Question

A parallel plate capacitor without any dielectric within its plates, has a capacitance C, and is connected to a battery of emf V. The battery is disconnected and the plates of the capacitor are pulled apart until the separation between the plates is doubled. What is the work done by the agent pulling the plates apart, in this process?

• A. $\frac{1}{2}{CV}^2$
• B. $\frac{3}{2}{CV}^2$
• C. $-\frac{3}{2}{CV}^2$
• D. ${CV}^2$

Answer 1

Answer: (A)

$\frac{1}{2}{CV}^2$

Capacitance of a parallel plate capacitor is

$C=\frac{{\epsilon }_{0}A}{d}...\left(i\right)$

where $A$ is the area of each plate and $d$ is the distance between the plates.

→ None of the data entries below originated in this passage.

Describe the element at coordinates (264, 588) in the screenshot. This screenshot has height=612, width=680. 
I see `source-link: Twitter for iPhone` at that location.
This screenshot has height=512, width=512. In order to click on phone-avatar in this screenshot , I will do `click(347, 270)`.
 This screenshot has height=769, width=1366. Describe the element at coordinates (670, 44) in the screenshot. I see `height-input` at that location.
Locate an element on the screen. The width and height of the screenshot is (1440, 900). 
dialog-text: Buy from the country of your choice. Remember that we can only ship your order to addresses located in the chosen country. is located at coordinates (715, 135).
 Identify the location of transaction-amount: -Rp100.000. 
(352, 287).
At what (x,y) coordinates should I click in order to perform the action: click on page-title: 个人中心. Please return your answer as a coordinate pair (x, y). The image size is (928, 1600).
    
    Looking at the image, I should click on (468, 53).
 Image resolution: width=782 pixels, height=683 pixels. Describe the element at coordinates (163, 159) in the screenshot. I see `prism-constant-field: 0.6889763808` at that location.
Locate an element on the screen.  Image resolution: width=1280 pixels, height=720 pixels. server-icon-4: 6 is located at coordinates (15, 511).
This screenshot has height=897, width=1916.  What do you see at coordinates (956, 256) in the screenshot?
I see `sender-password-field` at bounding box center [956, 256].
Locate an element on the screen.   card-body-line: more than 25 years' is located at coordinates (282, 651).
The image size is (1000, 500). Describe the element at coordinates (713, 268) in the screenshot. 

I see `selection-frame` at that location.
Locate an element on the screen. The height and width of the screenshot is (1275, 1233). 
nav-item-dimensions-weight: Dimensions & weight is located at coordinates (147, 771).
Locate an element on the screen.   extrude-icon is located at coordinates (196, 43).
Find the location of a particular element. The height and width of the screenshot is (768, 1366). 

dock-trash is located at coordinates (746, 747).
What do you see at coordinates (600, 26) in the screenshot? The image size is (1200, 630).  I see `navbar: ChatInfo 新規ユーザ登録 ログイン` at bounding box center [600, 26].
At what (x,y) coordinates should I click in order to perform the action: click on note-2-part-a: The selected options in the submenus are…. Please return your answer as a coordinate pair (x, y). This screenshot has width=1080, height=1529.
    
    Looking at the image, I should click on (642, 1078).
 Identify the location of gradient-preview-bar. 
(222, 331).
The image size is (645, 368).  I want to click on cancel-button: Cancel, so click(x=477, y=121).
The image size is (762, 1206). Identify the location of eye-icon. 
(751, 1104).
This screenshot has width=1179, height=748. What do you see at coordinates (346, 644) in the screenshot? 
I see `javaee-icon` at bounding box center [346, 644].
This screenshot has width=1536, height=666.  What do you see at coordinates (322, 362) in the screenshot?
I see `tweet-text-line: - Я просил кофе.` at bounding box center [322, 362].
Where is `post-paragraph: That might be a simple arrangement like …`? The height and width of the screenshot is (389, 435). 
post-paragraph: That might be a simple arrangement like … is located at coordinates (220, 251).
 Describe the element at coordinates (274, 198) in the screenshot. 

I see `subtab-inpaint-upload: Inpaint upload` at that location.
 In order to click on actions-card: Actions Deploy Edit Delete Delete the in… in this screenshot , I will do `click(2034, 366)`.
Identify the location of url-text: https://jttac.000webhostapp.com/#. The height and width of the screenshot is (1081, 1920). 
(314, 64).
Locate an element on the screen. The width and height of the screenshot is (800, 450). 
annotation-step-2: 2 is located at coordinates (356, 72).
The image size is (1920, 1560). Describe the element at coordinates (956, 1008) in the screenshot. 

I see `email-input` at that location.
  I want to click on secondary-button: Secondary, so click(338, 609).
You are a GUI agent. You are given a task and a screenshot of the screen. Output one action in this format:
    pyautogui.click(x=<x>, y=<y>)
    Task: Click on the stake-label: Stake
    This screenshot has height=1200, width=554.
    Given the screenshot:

Initial energy stored in the capacitor

$U_i=\frac{1}{2}C{V}^2...\left(ii\right)$

When the separation between plates is doubled, its capacitance becomes

$C^{\prime }=\frac{{\epsilon }_{0}A}{d}=\frac{1}{2}\frac{{\epsilon }_{0}A}{d}=\frac{C}{2}$ (Using (i))....(iii)

As the battery is disconnected, so charged capacitor becomes isolated and charge on it will remain constant,

$\therefore$ $Q^{\prime }=Q$

$C^{\prime }{V}^{\prime }=CV$ (As $Q=CV$)

$V^{\prime }=\left(\frac{C}{C^{\prime }}\right)V=\frac{C}{\left(\frac{C}{2}\right)}V=2V....\left(iv\right)$

Final energy stored in the capacitor

$U_f=\frac{1}{2}C{V}^2=\frac{1}{2}\left(\frac{C}{2}\right){\left(2V\right)}^2=C{V}^2...\left(v\right)$ (Using (iii) and (iv))

Required work done, $W=U_f-U_i=C{V}^2-\frac{1}{2}C{V}^2=\frac{1}{2}C{V}^2$